Stored items
+ + + +

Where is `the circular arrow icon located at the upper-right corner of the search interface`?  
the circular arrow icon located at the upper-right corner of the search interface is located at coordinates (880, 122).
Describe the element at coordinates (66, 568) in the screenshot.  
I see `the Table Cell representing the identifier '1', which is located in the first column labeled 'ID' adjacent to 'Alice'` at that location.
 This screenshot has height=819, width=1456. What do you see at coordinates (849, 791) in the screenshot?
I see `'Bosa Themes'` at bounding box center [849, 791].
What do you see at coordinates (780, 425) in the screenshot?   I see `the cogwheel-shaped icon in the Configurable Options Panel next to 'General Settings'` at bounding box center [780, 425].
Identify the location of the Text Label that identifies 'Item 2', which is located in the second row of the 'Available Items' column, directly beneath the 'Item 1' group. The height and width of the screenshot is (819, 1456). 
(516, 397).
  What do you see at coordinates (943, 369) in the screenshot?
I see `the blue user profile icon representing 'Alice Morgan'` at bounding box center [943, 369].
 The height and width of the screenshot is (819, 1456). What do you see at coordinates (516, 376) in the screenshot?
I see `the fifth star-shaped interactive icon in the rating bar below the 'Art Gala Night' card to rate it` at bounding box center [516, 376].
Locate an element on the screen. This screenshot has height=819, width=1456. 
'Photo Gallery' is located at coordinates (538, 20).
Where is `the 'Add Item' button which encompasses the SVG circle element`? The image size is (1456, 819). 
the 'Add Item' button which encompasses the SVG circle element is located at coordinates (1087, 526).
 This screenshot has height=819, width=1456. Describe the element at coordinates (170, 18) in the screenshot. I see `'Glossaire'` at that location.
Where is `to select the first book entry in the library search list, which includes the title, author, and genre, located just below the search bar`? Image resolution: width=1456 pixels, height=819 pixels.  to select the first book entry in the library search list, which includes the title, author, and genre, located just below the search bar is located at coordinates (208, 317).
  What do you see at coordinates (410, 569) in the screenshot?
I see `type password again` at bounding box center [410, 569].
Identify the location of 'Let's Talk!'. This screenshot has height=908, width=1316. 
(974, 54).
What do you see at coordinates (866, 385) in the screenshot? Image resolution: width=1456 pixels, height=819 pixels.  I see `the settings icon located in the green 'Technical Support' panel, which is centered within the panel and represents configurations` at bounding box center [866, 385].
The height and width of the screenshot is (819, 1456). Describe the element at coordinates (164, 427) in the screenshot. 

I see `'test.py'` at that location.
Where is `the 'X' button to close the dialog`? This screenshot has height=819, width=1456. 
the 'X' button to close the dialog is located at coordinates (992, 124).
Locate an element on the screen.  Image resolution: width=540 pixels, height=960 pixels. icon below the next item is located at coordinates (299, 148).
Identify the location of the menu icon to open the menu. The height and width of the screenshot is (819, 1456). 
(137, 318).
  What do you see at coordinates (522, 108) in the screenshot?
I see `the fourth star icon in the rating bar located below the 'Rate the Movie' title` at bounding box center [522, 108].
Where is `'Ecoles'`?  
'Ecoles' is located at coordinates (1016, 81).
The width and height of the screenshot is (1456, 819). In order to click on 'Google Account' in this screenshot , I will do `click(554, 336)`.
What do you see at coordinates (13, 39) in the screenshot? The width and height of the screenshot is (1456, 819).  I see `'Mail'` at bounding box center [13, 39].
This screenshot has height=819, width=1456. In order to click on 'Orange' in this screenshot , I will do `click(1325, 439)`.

+ + + +

**What you should do:** Rewrite everything from the line containing "coordinates (208, 317)." down to the line containing "coordinates (1016, 81).", replacing every occurrence of "Identify the location of" with "Find the position of" and leaving all else unchanged.

**Answer to the exercise:**
Where is `to select the first book entry in the library search list, which includes the title, author, and genre, located just below the search bar`? Image resolution: width=1456 pixels, height=819 pixels.  to select the first book entry in the library search list, which includes the title, author, and genre, located just below the search bar is located at coordinates (208, 317).
  What do you see at coordinates (410, 569) in the screenshot?
I see `type password again` at bounding box center [410, 569].
Find the position of 'Let's Talk!'. This screenshot has height=908, width=1316. 
(974, 54).
What do you see at coordinates (866, 385) in the screenshot? Image resolution: width=1456 pixels, height=819 pixels.  I see `the settings icon located in the green 'Technical Support' panel, which is centered within the panel and represents configurations` at bounding box center [866, 385].
The height and width of the screenshot is (819, 1456). Describe the element at coordinates (164, 427) in the screenshot. 

I see `'test.py'` at that location.
Where is `the 'X' button to close the dialog`? This screenshot has height=819, width=1456. 
the 'X' button to close the dialog is located at coordinates (992, 124).
Locate an element on the screen.  Image resolution: width=540 pixels, height=960 pixels. icon below the next item is located at coordinates (299, 148).
Find the position of the menu icon to open the menu. The height and width of the screenshot is (819, 1456). 
(137, 318).
  What do you see at coordinates (522, 108) in the screenshot?
I see `the fourth star icon in the rating bar located below the 'Rate the Movie' title` at bounding box center [522, 108].
Where is `'Ecoles'`?  
'Ecoles' is located at coordinates (1016, 81).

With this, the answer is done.